Le 25 mai 2016, la Sas GNC Holding a saisi le juge de l'expropriation aux fins de fixation des indemnités d'expropriation et de réquisition d'emprise totale.

Le transport sur les lieux a eu lieu de 7 décembre 2016.

Par jugement du 21 juillet 2017, le juge de l'expropriation a :

- déclaré mal fondée la réquisition d'emprise totale formée par la Sas GNC Holding,

-sursis à statuer sur la fixation des indemnités d'expropriation,

-avant-dire droit, ordonné une expertise confiée à M. [L] [O] afin notamment de :

* procéder aux estimations nécessaires afin de permettre au juge de l'expropriation de déterminer la valeur des parcelles, compte-tenu de la consistance matérielle et juridique au 26 février 2016, et en fonction de leur usage effectif ou de leur qualification comme terrain à bâtir au 4 juillet 2011,

* décrire et évaluer la nature des déchets et résidus de démolition entreposés sur certaines parcelles faisant l'objet de l'expropriation,

* décrire l'état des sous-sols et notamment indiquer s'il existe un risque de pollution du fait de l'exploitation autrefois sur le site d'un karting, de la suppression d'un transformateur abandonné duquel a pu s'écouler du pyralène, du mode de chauffage autrefois en cours (chaudière ayant pu fuir),

*évaluer le coût de la remise en état du site en évaluant le coût de l'enlèvement des déchets et résidus de démolition ainsi que des pollutions éventuelles,

* donner en conséquence son avis quant à la prise en compte d'un abattement.

→ **ÉNONCÉ 1**: Citez le passage du texte sur l'expropriation qui s'étend de « Le 25 mai 2016, la » jusqu'à « réquisition d'emprise totale. ».
Le texte et les enregistrements proviennent de sources distinctes.

→ **DONNÉES RELEVÉES**:

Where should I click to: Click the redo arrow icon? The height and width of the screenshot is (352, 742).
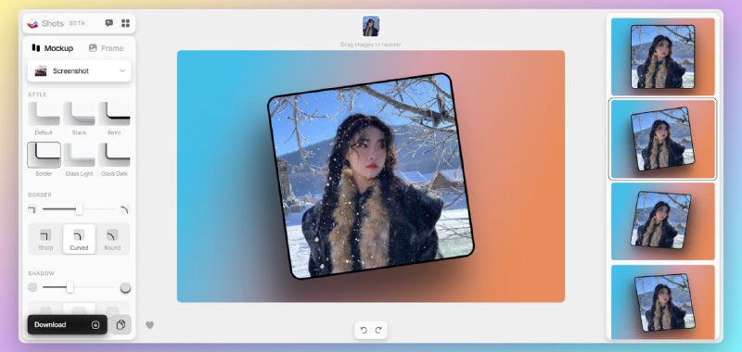[x=378, y=331]

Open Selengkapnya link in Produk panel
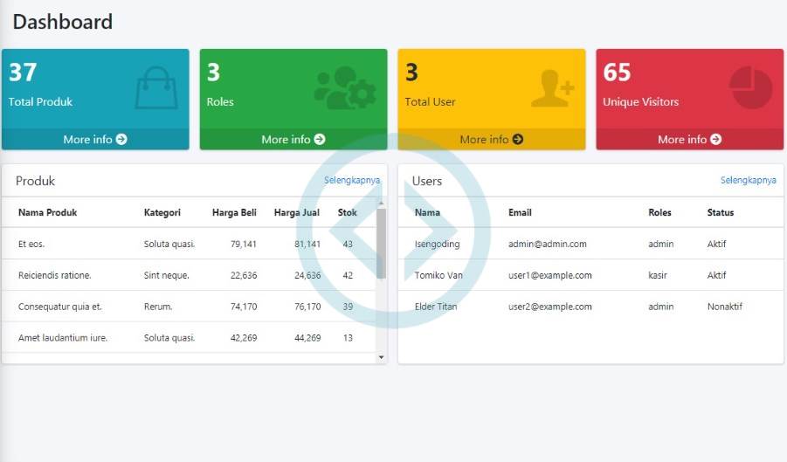click(352, 181)
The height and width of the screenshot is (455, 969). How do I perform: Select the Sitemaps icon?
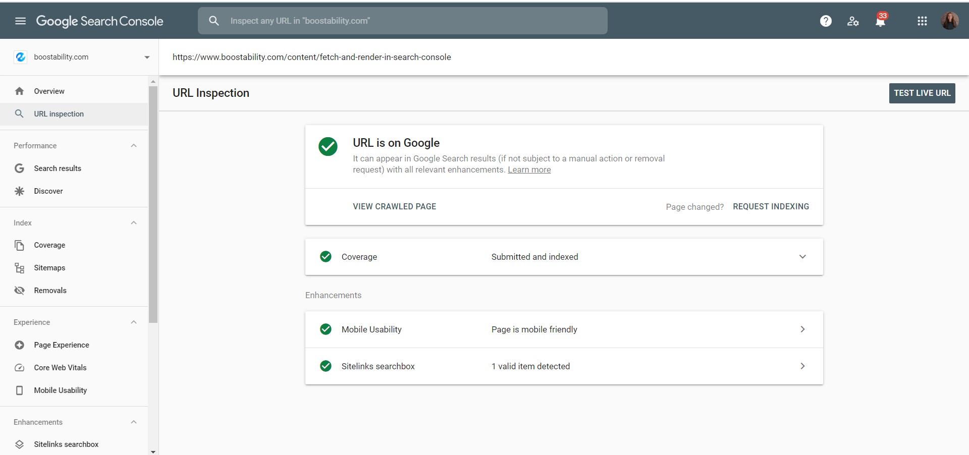coord(19,267)
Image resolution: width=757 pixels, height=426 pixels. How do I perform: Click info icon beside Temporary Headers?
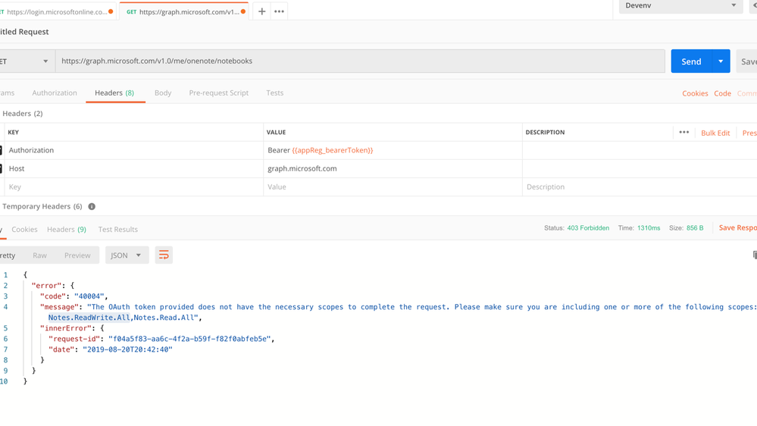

→ **ÉNONCÉ 2**: Reprenez les enregistrements depuis la ligne contenant « Open Selengkapnya link in Produk panel » jusqu'à leur fin, bornes incluses, en substituant « Custom Headers » à « Temporary Headers » sans autre modification. Omettez les images.

→ **CORRIGÉ 1**:
Le 25 mai 2016, la Sas GNC Holding a saisi le juge de l'expropriation aux fins de fixation des indemnités d'expropriation et de réquisition d'emprise totale.

→ **CORRIGÉ 2**:
Open Selengkapnya link in Produk panel
click(352, 181)
The height and width of the screenshot is (455, 969). How do I perform: Select the Sitemaps icon?
coord(19,267)
Image resolution: width=757 pixels, height=426 pixels. How do I perform: Click info icon beside Custom Headers?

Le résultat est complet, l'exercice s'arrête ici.